I don't know how to explain this, actually I'm looking for the explanation, so I'll just mention some steps to reproduce the issue. Hopefully someone will be able to understand and elaborate:

  1. Python 3.5.0 on Windows 8.1. (However this should be reproducible regardless of Python and Windows version.)
  2. Having Persian standard keyboard Installed. (It can be downloaded from here. Again I'm sure the problem is not limited to this specific keyboard and there are some characters in some other languages that have the same problem. Just for the sake of reproducibility. )
  3. Open IDLE, set the keyboard's layout to Persian and type some characters.
  4. For some characters like 'آ' (Shift+h). They are typed perfectly fine.
  5. For some other characters like 'ی' (d). They are converted to a similar character, in this case 'ي' (notice the small dots under the glyph).
  6. There are some characters that can't be typed. For example '﷼' (Shift+4). These are typed as '?' in IDLE.
  7. All the above characters can be typed in almost any other program that I have installed. One of the simplest ones being notepad.exe.
  8. We can type the same characters in another program e.g. notepad.exe and then copy and paste them into IDLE. This shows that IDLE supports unicode characters, just can't type them.

I'm a fan of IDLE. It's lightweight IDE that is shipped with the standard Python installation and I don't want to switch to another IDE just because of this. But the above is the most annoying thing about IDLE for me. Whenever I need to write a program with some Persian characters in it, I can't trust IDLE to type them correctly and I have to open some other program and use the copy-paste method.

What I'm looking for is:

  • Why this happens? Where is the problem?
  • Are there any workarounds?
  • Any documentation or bug reports directly related to this issue.

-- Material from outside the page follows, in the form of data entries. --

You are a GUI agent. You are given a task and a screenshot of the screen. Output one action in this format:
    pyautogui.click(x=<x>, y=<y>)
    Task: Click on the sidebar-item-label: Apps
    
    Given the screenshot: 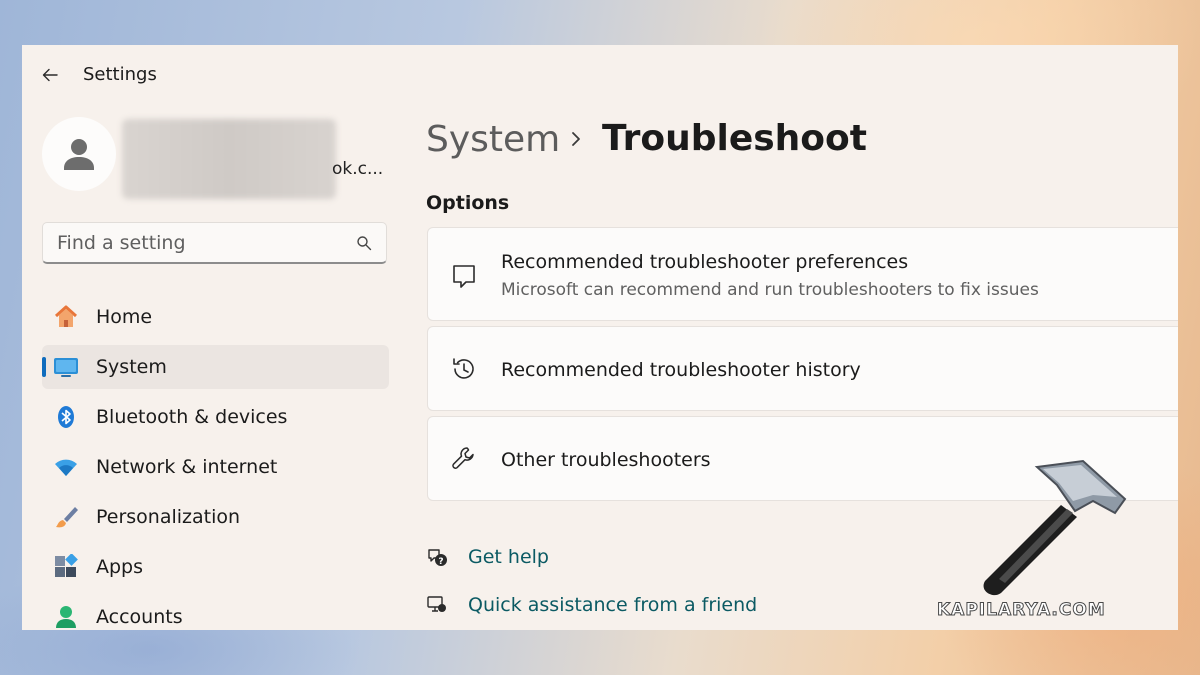 What is the action you would take?
    pyautogui.click(x=120, y=567)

Also this information may be helpful:

>>> import locale
>>> locale.getdefaultlocale()
('en_US', 'cp1256')
>>> locale.getpreferredencoding()
'cp1256'
>>> locale.getlocale()
('English_United States', '1252')
>>> 
>>> import sys
>>> sys.getdefaultencoding()
'utf-8'

Thanks.

Update:

Please see the first three comments below. It seems that this issue is caused by usage of WindowsBestFit mappings while typing in tkinter apps.

To test whether it's some bad configuration in python/tkinter bindings or tcl/tk itself, I downloaded and installed Tkabber. It's an application written in Tcl/Tk. Well, the exact same problem exists there i.e. I can't type the above characters but can copy and paste them. So my conclusion is that the root of the problem lies in tcl/tk itself and not IDLE/Python/tkinter.

My questions still hold.

回答1:

After some searching I found this ticket on Tk's bug tracker. That pretty much explains what's happening behind the scene. TCL/TK is internally using codepages to translate keyboard input to UTF-8.

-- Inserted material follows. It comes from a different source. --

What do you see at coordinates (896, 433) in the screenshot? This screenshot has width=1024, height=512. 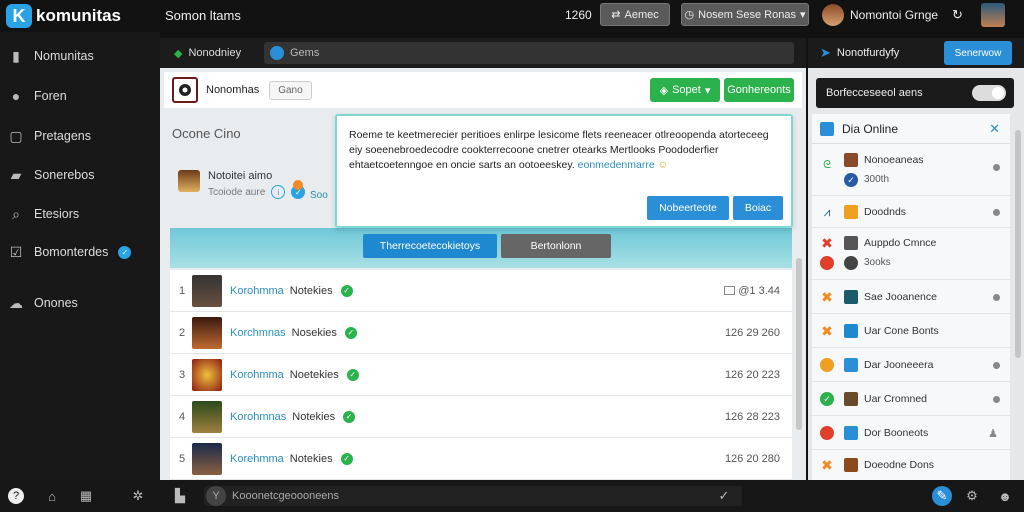 I see `friend-name: Dor Booneots` at bounding box center [896, 433].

Unfortunately there has been no activity around this bug since 2014-09-18 which is a sad thing. The bug has a huge impact on many languages, both those that have a Windows codepage (listed here) and even more on many others that don't have any codepage associated with them (like Bengali).

IMO, this should have been one of the highest priorities of TCL/TK development team. At its current state, users should not rely on Tcl/Tk for applications that require Unicode input support on Windows.